Each line of the entries below that includes "Follow" belongs in your answer.
>>>
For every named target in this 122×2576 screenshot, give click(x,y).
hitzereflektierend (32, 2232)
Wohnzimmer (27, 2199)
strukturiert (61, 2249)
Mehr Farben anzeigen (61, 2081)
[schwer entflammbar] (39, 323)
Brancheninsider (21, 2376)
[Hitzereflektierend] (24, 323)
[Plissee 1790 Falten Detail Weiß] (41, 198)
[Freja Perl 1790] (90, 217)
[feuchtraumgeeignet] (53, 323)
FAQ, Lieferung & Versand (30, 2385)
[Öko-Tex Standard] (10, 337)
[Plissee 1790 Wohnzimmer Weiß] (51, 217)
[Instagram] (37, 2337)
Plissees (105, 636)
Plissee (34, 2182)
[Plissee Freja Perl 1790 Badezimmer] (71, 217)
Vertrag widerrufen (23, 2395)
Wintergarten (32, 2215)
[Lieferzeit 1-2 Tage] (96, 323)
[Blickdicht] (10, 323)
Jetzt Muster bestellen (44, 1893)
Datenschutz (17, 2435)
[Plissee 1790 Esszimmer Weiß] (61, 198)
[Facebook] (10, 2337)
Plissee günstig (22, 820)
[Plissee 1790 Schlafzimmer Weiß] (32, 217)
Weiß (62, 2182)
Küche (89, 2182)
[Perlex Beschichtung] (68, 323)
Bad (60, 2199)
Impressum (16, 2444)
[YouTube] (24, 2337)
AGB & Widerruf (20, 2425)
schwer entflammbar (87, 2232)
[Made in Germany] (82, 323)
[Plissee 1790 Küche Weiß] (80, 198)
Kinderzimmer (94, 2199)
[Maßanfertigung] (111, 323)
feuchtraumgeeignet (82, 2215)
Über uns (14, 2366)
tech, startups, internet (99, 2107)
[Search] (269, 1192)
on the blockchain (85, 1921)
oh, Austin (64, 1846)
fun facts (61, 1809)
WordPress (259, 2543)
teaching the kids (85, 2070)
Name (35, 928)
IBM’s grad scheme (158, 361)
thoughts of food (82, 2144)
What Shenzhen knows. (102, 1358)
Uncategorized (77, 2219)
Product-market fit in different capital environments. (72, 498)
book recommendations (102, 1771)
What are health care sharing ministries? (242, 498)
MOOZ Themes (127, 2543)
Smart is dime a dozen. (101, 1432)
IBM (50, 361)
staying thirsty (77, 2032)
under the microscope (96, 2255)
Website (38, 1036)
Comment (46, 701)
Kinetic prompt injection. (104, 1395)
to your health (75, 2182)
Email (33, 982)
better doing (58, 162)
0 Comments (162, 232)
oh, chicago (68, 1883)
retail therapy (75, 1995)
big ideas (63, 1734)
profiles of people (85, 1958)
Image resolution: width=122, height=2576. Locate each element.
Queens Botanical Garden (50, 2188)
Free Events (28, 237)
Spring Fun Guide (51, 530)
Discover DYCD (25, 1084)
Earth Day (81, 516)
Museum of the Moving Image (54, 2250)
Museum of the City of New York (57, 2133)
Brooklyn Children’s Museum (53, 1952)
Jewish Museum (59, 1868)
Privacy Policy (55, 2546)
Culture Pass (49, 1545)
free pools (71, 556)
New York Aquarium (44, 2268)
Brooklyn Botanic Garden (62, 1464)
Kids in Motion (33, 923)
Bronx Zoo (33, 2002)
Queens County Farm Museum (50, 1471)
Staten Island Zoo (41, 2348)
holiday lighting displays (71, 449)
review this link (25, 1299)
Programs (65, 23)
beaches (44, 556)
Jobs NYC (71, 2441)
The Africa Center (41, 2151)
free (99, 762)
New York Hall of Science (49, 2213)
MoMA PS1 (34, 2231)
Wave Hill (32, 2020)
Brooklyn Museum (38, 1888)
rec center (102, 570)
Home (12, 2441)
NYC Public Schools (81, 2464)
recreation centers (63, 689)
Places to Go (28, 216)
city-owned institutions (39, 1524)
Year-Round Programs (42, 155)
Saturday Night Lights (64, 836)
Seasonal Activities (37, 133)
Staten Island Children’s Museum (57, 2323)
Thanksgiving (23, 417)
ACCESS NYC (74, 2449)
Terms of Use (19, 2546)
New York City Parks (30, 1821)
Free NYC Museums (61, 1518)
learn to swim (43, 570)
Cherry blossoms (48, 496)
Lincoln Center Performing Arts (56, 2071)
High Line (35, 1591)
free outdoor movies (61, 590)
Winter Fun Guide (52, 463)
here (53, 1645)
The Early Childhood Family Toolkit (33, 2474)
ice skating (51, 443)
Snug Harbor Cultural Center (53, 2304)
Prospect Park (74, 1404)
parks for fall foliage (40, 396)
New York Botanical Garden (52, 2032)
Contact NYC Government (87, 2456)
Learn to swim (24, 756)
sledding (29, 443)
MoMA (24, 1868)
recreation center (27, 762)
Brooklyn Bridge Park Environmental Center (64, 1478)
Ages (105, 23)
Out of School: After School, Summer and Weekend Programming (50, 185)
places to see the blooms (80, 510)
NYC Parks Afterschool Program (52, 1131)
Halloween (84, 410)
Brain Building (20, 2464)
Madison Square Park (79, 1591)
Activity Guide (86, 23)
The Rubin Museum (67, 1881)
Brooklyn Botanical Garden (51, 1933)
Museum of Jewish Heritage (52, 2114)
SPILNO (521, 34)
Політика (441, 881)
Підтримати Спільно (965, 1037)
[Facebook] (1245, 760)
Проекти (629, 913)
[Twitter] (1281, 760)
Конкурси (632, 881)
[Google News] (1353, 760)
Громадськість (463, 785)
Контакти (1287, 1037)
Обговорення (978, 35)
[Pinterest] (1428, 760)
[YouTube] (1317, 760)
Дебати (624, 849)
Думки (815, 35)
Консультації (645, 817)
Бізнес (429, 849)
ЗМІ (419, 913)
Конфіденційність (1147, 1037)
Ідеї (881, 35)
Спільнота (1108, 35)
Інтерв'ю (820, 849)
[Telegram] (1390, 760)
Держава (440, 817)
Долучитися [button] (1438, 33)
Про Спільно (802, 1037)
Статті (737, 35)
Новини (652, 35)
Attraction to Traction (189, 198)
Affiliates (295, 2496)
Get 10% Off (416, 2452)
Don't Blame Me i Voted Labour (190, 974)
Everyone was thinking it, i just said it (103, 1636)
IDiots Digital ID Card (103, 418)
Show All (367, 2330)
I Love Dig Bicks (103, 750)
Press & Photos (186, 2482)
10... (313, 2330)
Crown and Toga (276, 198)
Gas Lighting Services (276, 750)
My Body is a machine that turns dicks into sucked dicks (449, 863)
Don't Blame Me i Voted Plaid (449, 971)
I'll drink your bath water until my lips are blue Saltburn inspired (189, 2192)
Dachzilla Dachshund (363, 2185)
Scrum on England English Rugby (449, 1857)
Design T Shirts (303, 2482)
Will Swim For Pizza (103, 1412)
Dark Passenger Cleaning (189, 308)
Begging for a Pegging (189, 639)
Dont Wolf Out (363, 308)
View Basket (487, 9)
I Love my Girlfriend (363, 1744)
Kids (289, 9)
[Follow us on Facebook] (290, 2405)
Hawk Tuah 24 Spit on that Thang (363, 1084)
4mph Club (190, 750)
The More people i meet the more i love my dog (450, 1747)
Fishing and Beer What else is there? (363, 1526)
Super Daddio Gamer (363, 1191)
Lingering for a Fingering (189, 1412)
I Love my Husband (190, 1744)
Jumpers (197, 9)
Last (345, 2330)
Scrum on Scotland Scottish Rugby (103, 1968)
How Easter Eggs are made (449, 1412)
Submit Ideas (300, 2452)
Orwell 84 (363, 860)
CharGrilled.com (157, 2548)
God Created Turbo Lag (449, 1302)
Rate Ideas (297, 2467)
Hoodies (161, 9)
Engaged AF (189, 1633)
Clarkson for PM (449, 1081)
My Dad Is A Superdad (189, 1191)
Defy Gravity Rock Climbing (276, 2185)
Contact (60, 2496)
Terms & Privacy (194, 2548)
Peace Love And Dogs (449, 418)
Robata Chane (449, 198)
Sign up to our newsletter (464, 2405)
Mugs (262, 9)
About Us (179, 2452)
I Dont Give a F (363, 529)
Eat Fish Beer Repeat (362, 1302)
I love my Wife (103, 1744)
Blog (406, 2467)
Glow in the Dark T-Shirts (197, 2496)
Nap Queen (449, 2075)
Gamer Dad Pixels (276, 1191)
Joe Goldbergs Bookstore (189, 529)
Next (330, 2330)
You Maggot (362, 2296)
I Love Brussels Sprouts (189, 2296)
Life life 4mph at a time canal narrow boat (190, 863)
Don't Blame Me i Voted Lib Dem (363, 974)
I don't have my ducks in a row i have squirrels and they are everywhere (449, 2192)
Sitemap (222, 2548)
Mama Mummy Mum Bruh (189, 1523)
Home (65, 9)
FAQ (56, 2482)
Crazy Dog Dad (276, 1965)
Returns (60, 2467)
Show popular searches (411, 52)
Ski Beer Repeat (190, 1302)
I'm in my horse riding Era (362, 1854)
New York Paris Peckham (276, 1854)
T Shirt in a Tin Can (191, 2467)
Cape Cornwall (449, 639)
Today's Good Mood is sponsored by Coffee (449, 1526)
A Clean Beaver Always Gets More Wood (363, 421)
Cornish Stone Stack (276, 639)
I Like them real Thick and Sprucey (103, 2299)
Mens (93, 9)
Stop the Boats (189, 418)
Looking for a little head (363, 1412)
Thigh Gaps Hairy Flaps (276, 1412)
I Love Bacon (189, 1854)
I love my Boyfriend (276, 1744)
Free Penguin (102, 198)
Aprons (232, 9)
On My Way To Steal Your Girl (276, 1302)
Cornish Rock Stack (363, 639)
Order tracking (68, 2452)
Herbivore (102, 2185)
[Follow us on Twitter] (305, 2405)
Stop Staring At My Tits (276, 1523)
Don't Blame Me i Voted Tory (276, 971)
<<<
Worked solution:
[Follow us on Facebook] (290, 2405)
[Follow us on Twitter] (305, 2405)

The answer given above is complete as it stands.